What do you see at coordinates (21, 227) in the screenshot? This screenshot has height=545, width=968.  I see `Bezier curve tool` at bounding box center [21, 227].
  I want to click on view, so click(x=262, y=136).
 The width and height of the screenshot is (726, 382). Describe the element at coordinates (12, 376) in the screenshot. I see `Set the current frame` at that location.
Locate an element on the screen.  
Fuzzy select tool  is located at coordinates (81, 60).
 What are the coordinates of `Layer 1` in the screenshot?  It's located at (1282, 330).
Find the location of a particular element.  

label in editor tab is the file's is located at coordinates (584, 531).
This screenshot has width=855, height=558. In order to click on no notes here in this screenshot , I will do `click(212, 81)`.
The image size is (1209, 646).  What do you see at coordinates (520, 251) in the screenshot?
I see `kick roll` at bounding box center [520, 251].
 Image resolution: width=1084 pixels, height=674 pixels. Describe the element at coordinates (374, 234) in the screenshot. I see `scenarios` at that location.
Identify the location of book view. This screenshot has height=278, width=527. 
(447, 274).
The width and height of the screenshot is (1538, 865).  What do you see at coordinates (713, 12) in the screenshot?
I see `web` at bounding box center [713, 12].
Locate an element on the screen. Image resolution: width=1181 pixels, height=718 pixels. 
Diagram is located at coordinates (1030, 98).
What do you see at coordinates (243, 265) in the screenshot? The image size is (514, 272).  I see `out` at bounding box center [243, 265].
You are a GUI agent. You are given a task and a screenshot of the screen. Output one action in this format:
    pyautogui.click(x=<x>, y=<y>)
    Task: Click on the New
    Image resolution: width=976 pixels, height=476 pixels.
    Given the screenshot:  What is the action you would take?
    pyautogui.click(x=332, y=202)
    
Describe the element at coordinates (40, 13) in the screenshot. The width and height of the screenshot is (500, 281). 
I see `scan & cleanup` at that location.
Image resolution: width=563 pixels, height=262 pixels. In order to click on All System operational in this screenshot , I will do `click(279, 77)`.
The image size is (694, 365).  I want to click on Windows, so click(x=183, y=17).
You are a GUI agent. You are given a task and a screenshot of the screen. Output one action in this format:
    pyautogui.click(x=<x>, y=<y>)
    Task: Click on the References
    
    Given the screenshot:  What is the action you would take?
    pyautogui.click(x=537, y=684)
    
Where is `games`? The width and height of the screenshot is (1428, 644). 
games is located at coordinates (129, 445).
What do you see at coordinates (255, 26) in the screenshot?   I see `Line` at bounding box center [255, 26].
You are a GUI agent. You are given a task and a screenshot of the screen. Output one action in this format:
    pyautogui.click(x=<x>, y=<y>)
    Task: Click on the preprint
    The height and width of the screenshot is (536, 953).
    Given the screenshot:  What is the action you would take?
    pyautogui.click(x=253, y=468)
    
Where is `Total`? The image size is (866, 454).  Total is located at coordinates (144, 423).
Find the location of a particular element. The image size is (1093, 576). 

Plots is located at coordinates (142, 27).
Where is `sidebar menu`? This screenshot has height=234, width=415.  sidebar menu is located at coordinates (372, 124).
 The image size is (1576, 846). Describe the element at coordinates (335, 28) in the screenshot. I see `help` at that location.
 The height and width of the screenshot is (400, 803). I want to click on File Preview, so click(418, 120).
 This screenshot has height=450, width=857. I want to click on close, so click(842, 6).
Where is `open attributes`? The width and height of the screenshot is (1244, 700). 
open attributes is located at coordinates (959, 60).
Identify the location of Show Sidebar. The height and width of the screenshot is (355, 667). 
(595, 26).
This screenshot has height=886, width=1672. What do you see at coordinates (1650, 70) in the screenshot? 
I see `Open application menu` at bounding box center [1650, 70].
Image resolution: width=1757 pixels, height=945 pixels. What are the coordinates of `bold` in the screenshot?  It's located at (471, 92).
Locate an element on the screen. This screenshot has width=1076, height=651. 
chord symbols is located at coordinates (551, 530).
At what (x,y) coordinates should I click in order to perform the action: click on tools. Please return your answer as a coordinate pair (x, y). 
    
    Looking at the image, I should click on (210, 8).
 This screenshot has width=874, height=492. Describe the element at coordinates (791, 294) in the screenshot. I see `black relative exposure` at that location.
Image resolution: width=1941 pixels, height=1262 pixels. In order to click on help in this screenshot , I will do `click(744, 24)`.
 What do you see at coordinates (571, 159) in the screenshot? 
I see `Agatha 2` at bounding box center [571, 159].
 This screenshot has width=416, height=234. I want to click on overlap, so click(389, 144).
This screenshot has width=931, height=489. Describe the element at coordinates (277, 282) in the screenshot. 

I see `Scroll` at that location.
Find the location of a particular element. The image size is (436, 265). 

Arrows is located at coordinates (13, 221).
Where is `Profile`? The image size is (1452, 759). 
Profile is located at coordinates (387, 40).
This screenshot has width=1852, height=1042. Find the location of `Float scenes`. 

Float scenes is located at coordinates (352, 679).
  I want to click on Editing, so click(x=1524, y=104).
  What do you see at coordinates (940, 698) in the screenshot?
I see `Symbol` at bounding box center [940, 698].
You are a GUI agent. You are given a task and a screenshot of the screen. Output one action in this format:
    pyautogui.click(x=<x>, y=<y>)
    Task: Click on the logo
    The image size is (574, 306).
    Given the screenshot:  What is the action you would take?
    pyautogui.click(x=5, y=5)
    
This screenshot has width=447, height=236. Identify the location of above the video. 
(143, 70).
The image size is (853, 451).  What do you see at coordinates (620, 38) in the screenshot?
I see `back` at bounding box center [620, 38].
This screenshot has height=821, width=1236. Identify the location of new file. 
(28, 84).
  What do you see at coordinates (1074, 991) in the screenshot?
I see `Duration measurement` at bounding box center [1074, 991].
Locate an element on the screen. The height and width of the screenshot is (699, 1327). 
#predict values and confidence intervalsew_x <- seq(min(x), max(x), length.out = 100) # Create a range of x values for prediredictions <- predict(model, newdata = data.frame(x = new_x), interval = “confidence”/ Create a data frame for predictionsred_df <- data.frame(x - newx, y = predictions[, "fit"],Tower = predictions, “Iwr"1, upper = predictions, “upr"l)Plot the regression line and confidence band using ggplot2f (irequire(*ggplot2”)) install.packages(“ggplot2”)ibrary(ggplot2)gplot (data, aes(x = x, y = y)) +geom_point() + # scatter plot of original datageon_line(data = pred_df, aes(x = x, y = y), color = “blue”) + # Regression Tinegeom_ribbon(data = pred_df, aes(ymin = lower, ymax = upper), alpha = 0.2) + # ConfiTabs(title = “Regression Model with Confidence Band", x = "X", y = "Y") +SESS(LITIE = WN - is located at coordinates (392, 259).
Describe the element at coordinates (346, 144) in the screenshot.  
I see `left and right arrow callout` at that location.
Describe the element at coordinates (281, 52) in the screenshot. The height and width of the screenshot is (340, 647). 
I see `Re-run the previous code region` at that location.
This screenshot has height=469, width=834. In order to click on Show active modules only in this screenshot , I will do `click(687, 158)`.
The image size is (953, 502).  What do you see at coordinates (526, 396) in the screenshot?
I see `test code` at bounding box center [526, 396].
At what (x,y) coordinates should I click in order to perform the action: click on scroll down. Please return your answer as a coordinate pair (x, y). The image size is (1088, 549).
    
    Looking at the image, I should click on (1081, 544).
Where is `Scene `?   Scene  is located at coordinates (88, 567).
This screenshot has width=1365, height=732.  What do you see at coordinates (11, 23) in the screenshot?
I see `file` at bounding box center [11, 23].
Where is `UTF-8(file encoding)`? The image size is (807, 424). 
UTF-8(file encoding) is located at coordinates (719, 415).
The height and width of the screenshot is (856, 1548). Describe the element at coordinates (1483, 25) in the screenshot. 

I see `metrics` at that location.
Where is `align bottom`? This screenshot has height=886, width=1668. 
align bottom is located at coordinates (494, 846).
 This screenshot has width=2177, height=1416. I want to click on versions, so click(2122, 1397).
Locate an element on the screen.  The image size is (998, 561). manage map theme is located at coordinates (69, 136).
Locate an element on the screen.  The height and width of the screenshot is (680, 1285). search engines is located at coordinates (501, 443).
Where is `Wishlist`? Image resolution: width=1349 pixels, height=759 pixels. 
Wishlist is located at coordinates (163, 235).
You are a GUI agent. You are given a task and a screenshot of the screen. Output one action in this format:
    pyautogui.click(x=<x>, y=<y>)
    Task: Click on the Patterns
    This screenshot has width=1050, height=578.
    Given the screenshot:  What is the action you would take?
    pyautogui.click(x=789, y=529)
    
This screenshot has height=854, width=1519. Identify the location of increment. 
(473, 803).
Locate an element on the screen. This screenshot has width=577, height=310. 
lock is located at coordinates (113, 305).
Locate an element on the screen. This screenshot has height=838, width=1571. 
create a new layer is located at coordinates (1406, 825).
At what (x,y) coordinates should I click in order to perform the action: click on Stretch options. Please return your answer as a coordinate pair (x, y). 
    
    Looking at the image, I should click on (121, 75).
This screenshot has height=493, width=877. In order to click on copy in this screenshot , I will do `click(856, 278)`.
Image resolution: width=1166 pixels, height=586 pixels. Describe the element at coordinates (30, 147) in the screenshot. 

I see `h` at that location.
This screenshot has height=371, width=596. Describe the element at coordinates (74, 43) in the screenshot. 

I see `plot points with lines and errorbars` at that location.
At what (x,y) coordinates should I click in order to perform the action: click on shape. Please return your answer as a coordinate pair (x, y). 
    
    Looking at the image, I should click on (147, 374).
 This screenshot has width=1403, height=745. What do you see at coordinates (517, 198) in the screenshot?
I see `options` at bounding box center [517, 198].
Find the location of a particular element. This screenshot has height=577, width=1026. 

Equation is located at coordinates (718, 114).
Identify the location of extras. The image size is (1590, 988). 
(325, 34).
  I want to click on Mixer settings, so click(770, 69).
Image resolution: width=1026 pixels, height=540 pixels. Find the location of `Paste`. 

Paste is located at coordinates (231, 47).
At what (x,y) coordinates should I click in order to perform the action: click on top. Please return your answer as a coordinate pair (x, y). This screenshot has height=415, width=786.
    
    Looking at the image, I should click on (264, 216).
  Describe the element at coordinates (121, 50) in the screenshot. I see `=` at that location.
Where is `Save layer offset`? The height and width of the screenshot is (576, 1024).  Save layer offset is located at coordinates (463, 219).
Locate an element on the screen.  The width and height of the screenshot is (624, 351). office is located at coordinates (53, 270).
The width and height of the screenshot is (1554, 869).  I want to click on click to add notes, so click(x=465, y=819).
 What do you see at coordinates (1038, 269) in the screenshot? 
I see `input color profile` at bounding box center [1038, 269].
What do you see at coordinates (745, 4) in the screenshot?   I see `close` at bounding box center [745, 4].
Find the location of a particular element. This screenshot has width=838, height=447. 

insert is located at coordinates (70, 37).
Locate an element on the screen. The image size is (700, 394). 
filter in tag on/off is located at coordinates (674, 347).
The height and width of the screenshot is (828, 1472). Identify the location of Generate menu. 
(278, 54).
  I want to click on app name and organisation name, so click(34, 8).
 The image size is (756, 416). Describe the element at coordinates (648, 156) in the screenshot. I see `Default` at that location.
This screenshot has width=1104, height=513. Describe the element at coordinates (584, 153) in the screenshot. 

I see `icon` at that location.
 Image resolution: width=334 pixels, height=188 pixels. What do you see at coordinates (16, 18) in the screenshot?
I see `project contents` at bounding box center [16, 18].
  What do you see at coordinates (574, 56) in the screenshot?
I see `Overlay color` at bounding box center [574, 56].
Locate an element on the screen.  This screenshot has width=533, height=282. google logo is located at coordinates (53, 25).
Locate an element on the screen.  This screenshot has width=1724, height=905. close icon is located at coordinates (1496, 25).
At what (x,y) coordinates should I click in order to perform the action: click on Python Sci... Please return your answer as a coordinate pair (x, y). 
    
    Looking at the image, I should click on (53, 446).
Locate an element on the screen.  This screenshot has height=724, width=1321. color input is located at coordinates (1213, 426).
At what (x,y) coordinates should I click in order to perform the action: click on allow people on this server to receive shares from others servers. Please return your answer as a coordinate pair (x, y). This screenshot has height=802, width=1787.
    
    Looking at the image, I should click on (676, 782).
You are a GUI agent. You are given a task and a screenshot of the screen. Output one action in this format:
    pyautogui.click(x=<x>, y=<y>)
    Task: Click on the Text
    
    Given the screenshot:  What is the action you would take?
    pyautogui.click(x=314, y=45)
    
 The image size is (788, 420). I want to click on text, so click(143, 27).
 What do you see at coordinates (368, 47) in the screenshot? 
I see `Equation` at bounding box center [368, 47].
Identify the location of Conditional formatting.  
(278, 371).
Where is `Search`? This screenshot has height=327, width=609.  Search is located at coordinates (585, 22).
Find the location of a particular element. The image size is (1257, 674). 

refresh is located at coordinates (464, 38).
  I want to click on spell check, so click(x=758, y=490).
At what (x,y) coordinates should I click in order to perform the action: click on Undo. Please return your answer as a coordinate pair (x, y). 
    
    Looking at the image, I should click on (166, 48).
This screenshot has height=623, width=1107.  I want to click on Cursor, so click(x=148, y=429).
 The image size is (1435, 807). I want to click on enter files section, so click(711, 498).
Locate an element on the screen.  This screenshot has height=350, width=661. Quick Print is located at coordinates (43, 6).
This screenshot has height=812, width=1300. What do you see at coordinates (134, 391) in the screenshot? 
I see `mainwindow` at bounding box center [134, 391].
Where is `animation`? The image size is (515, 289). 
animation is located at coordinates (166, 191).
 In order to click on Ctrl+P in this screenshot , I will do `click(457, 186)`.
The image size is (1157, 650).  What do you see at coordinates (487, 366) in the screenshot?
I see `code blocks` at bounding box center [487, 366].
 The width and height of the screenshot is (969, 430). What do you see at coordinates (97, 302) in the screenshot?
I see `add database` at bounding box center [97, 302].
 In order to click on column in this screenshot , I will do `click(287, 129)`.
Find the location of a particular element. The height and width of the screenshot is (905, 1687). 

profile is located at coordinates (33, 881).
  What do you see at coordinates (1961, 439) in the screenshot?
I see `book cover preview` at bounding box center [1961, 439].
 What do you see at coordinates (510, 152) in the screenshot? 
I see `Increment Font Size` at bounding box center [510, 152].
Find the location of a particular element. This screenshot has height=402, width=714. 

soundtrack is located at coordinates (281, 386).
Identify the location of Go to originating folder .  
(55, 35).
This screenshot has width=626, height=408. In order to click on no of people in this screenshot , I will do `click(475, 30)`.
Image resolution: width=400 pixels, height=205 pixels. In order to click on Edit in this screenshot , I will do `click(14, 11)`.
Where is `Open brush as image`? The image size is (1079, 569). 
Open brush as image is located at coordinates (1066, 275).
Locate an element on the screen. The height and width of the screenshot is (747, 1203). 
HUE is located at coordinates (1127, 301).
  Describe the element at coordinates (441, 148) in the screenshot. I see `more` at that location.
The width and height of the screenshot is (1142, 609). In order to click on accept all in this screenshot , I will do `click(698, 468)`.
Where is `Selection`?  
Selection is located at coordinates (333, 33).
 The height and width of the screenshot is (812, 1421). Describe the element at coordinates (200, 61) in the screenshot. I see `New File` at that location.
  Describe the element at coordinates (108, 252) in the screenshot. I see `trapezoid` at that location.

────

◆ **INSTRUCTIONS FOR THE TASK**:
Reproduce the stretch of items from the line containing "This screenshot has width=1852, height=1042." through the line containing "center [940, 698].", keeping every line as it appears.

◆ **RESULT**:
This screenshot has width=1852, height=1042. Find the location of `Float scenes`. 

Float scenes is located at coordinates (352, 679).
  I want to click on Editing, so click(x=1524, y=104).
  What do you see at coordinates (940, 698) in the screenshot?
I see `Symbol` at bounding box center [940, 698].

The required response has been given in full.